§ **What you need to do**
Give the lines of the records below as a Markdown table with two columns, Row and Line. Begin at the line that contains "Click the word Contents in title", stop after the line that contains "pyautogui.click(x=400, y=397)", and leave out blank lines.

§ **Data**

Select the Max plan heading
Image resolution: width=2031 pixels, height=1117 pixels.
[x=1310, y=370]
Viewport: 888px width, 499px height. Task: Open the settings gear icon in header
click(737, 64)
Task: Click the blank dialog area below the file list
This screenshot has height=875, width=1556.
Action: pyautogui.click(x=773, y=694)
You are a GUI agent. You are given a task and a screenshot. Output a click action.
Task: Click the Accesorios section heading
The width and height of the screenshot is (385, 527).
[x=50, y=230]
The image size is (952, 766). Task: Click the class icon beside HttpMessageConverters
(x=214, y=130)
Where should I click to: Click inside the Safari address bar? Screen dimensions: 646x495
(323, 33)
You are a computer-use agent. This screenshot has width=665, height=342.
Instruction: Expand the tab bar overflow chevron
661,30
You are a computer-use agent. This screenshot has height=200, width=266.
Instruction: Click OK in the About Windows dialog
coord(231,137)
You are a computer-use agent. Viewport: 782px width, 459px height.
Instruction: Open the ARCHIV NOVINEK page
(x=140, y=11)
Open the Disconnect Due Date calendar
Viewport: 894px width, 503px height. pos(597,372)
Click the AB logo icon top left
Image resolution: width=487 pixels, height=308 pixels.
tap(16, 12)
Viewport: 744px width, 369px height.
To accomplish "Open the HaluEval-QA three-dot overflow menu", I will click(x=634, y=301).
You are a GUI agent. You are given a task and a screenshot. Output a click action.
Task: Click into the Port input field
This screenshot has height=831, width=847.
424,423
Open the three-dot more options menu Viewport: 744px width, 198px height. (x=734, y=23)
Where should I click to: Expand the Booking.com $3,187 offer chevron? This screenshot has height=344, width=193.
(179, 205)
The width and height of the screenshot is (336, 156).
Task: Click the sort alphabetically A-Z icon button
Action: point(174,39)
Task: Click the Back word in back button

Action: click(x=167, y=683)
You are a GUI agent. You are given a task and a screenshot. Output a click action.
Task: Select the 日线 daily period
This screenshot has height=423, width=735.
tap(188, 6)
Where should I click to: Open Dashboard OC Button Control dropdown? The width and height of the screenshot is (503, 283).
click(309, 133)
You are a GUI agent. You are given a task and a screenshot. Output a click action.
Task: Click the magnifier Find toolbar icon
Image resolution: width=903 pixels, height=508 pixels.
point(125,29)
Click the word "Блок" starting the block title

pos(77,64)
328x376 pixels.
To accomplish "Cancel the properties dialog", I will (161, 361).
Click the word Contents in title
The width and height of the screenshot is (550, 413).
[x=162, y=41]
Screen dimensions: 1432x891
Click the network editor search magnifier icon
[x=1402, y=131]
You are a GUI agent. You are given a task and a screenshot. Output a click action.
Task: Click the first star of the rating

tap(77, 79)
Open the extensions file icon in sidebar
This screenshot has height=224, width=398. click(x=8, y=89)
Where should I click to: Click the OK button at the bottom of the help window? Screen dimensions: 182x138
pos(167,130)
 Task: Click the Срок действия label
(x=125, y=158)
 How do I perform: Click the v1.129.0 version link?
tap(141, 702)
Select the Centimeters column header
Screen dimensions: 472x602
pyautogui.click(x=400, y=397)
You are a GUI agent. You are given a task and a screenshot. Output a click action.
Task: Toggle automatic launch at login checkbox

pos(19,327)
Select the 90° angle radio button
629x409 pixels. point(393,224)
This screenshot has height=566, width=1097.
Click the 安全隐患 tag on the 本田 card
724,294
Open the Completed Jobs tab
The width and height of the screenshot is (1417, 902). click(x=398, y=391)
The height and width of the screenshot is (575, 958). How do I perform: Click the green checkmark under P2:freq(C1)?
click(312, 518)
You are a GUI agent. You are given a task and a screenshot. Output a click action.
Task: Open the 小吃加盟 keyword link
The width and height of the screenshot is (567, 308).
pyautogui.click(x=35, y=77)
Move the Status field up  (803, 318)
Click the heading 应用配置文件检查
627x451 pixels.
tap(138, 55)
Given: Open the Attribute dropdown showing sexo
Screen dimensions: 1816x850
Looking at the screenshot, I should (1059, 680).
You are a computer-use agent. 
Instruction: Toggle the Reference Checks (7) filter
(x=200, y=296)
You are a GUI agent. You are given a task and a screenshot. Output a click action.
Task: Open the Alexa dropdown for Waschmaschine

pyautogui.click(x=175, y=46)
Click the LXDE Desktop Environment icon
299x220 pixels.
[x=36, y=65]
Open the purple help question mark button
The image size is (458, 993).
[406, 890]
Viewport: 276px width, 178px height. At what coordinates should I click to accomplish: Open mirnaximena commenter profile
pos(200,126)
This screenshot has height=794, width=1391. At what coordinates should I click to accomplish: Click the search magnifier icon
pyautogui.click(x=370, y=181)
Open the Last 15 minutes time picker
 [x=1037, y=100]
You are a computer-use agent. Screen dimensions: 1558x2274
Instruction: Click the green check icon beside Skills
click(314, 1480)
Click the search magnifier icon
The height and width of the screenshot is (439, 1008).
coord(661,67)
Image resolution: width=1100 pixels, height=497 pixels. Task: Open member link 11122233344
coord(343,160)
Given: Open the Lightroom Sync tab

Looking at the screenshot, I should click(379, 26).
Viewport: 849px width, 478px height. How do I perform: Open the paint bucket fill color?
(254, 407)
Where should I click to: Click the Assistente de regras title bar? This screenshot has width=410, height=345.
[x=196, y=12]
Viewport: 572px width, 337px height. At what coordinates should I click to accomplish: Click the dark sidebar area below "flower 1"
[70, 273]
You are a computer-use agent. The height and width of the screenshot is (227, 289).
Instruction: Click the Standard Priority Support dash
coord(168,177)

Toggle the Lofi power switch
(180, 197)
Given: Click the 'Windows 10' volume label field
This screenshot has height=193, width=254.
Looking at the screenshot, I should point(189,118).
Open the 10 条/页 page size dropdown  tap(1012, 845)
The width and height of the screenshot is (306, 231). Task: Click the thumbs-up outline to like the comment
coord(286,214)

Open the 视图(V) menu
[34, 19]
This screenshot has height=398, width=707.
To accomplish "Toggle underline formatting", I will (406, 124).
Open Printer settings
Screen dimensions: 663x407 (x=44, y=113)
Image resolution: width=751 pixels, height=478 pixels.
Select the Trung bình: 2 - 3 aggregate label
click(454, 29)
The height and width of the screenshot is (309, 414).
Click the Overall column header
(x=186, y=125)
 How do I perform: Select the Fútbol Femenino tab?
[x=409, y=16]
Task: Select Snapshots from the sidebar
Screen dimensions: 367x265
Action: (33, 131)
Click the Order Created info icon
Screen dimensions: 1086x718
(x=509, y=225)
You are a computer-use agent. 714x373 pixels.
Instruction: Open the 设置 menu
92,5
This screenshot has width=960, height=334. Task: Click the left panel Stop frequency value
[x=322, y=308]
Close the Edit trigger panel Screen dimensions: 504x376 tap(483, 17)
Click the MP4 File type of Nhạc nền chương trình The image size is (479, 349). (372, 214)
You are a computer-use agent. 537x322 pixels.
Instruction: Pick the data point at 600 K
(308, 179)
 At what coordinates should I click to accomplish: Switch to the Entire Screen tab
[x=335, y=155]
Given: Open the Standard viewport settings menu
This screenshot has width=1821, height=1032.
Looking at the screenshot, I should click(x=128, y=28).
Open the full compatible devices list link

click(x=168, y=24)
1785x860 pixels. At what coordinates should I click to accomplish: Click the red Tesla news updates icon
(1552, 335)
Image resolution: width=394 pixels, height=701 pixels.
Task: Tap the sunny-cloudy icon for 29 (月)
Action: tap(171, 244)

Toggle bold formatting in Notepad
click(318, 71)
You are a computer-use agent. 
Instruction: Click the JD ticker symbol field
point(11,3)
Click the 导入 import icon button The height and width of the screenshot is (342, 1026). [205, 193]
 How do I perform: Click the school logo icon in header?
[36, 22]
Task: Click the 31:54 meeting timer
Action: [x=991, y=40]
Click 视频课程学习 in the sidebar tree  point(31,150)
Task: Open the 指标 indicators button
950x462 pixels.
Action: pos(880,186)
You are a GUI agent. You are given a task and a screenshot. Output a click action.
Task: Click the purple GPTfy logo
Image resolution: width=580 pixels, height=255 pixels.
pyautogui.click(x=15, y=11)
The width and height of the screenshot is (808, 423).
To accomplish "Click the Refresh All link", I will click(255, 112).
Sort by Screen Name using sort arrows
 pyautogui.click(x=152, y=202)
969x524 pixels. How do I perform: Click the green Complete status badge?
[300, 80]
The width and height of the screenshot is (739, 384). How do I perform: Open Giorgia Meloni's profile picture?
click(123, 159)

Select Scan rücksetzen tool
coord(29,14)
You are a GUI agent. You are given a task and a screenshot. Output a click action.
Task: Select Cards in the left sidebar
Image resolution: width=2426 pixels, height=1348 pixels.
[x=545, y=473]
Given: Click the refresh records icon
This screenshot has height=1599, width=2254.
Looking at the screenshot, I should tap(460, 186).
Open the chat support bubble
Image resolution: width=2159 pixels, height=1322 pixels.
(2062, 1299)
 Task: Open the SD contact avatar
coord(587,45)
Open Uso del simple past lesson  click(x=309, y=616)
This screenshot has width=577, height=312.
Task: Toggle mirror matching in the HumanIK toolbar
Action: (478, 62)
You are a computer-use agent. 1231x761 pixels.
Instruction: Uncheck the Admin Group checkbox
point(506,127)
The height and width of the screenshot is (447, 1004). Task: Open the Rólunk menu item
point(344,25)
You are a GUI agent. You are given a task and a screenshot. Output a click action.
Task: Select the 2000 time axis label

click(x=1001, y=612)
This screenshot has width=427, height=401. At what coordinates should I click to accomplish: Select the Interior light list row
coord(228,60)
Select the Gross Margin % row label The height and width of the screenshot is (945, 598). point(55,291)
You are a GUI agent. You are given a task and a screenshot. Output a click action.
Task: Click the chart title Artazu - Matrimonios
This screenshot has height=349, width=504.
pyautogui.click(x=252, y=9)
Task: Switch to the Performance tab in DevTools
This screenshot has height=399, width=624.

§ **Solution below**
| Row | Line |
|---|---|
| 1 | Click the word Contents in title |
| 2 | The width and height of the screenshot is (550, 413). |
| 3 | [x=162, y=41] |
| 4 | Screen dimensions: 1432x891 |
| 5 | Click the network editor search magnifier icon |
| 6 | [x=1402, y=131] |
| 7 | You are a GUI agent. You are given a task and a screenshot. Output a click action. |
| 8 | Task: Click the first star of the rating |
| 9 | tap(77, 79) |
| 10 | Open the extensions file icon in sidebar |
| 11 | This screenshot has height=224, width=398. click(x=8, y=89) |
| 12 | Where should I click to: Click the OK button at the bottom of the help window? Screen dimensions: 182x138 |
| 13 | pos(167,130) |
| 14 |  Task: Click the Срок действия label |
| 15 | (x=125, y=158) |
| 16 |  How do I perform: Click the v1.129.0 version link? |
| 17 | tap(141, 702) |
| 18 | Select the Centimeters column header |
| 19 | Screen dimensions: 472x602 |
| 20 | pyautogui.click(x=400, y=397) |